I initially wrote this entry over a week ago, but it never got posted because I've been in a fog of sickness, boo. This week (number 18 to be exact) has been full of exhaustion, and lots (LOTS!!) of tissues and snot. I think this really is the cold that never ended, because for most of this month I seem to have had congestion of some sort and my poor husband hasn't gotten any sleep at all because of the snoring it's caused, oops! So... no photo for week 17, this week's will have to do for both weeks, but I'll still let you read the post that I wrote:
"Week 17, I'm not so sad to see you go.... I'll start off by saying that I've really had it easy the past four months. One of my biggest "complaints" is that I haven't felt very pregnant and I know there are some women out there that have TERRIBLE symptoms from start to finish. If that's you, please feel free to call me a wuss haha. This week was hard because I just didn't feel like myself, which I think is probably my body's way of reminding me that I'm NOT just myself these days. I've been silly emotional about things I have no control over, and I've likely been making my husband insane because of it. Also this week... my sinuses! I can't breathe out of my nose and not because I'm sick, just for fun it seems. I've also been getting these acute sinus headaches the past few days that have left me in a daze. Thankfully my body is holding up pretty well despite some back pain and cramping when I'm sitting down for too long and don't have the option of reclining (like when I'm driving, ugh). I've been a champion sleeper (can't get enough) and my hunger hasn't slowed yet. I've been trying to cut back on snacks, but Thursdays experiment led to a very lousy feeling day, soooo I'll be eating away from now on. How many more weeks of winter? I can't stand to be bombarded with artificial heat much longer, I just want to breathe normally again and not get bloody noses weekly. You can take the girl out of Florida, but you can't make her like the weather, or get used to it for that matter."

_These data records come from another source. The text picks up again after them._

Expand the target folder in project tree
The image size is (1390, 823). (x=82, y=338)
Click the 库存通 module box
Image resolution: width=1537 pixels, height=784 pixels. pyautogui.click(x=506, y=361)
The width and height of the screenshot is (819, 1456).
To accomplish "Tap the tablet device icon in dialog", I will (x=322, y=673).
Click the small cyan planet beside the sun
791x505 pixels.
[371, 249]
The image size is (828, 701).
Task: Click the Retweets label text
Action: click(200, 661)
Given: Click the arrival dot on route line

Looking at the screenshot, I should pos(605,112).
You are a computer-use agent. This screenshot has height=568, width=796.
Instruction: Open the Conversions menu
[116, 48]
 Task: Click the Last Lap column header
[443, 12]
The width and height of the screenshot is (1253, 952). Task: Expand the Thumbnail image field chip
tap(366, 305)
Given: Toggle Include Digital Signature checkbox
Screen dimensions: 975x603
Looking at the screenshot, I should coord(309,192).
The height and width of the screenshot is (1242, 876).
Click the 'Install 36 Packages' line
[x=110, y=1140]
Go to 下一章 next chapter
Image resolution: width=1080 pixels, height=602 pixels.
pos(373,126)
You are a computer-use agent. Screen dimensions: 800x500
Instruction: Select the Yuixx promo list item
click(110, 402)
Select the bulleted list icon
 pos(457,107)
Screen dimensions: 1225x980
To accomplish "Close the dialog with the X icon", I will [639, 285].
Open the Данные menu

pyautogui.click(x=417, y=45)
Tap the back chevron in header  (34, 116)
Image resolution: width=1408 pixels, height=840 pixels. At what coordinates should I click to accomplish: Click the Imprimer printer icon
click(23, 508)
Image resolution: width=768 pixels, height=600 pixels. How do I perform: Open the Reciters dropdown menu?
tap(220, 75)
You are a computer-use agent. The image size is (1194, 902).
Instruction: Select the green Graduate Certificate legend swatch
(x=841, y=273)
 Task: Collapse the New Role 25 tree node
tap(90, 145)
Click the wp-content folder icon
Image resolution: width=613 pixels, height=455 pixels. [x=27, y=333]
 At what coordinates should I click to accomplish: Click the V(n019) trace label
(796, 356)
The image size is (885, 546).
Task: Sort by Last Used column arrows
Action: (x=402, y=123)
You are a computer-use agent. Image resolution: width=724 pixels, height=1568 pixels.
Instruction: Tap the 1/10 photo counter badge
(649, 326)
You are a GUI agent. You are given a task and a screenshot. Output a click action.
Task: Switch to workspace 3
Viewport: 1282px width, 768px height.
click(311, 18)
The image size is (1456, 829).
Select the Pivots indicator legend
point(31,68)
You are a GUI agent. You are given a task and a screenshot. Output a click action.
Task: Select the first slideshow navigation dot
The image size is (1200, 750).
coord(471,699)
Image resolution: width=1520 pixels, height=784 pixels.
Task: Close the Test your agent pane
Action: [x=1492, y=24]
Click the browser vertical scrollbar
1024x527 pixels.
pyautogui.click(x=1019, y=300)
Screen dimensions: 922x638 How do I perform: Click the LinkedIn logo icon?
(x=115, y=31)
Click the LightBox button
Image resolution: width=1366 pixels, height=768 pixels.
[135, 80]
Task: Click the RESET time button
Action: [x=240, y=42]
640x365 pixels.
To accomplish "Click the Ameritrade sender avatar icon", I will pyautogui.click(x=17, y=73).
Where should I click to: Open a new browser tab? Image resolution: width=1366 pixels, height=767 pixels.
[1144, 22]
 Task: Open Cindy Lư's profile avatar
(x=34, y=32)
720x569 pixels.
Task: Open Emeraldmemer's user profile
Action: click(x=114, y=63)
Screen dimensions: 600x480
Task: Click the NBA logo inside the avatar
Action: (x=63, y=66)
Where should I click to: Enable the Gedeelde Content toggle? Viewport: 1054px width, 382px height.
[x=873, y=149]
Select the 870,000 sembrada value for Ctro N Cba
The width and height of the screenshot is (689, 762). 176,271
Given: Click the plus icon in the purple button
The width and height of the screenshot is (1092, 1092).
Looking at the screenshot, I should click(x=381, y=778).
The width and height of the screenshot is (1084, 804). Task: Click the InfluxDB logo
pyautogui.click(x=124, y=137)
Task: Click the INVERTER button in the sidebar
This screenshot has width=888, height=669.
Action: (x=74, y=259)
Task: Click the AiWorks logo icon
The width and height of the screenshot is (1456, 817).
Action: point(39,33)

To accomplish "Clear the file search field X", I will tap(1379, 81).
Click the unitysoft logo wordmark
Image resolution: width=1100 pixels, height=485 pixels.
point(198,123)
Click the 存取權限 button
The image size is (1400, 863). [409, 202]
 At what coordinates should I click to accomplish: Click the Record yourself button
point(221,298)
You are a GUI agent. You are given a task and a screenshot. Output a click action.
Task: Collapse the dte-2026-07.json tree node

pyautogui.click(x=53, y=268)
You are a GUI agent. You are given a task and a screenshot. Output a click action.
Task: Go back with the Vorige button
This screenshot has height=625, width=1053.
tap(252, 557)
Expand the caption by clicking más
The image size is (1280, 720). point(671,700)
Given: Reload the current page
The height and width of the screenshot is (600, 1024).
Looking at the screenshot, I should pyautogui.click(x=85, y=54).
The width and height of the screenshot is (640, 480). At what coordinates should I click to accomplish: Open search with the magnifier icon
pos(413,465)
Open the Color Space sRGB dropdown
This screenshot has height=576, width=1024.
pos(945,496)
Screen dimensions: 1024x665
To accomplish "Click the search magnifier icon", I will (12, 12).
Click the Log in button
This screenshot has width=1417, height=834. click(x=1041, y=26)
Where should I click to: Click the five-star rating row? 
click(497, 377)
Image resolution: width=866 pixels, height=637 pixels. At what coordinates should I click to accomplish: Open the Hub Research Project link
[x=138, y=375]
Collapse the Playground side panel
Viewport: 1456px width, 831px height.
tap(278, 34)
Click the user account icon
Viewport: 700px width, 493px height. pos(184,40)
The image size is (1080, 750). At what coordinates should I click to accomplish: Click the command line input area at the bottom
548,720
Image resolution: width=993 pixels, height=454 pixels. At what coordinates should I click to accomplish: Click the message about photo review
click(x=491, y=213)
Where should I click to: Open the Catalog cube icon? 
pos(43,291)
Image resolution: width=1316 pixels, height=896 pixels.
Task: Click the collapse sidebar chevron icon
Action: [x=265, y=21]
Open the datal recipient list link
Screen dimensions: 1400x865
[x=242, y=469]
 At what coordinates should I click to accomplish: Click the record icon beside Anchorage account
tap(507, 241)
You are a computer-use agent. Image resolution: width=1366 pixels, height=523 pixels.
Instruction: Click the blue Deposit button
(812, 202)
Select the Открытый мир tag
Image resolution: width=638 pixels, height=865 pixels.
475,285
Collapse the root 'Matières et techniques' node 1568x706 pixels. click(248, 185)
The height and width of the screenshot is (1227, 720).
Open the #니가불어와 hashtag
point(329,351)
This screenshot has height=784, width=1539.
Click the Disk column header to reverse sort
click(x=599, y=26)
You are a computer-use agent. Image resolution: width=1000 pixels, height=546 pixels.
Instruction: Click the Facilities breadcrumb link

Week 18 was another frustrating week. Normally when I have a cold I just work through it and wait until it passes, but this little baby bug has not so kindly let me know that this isn't an option anymore. Monday and Tuesday I came home and could do nothing more than get straight into bed and wait for Keith to bring me some food. Wednesday I got to work and immediately knew I couldn't make it through the day, and had to leave. I think this is one of the first "sick days" I've taken in... forever. It has all been such a learning process, and when I had to leave Wednesday I got really emotional, feeling like I had to "give up". I know that isn't necessarily the case, but it was a good wake call that I need to slow things down a bit. I'm still not feeling 100% even today, but hopefully this week I'll be able to finally kick this cold!
Baby is the size of a mango right now, and in just ONE MORE WEEK we'll be finding out whether this bug is a boy or girl! We're getting antsy, can you tell? Otherwise, no big changes to speak of. Some heartburn, still a little back pain, feeling like I weigh 1000 pounds... normal stuff I think!
Fingers crossed there is no more lingering sickness this coming week!!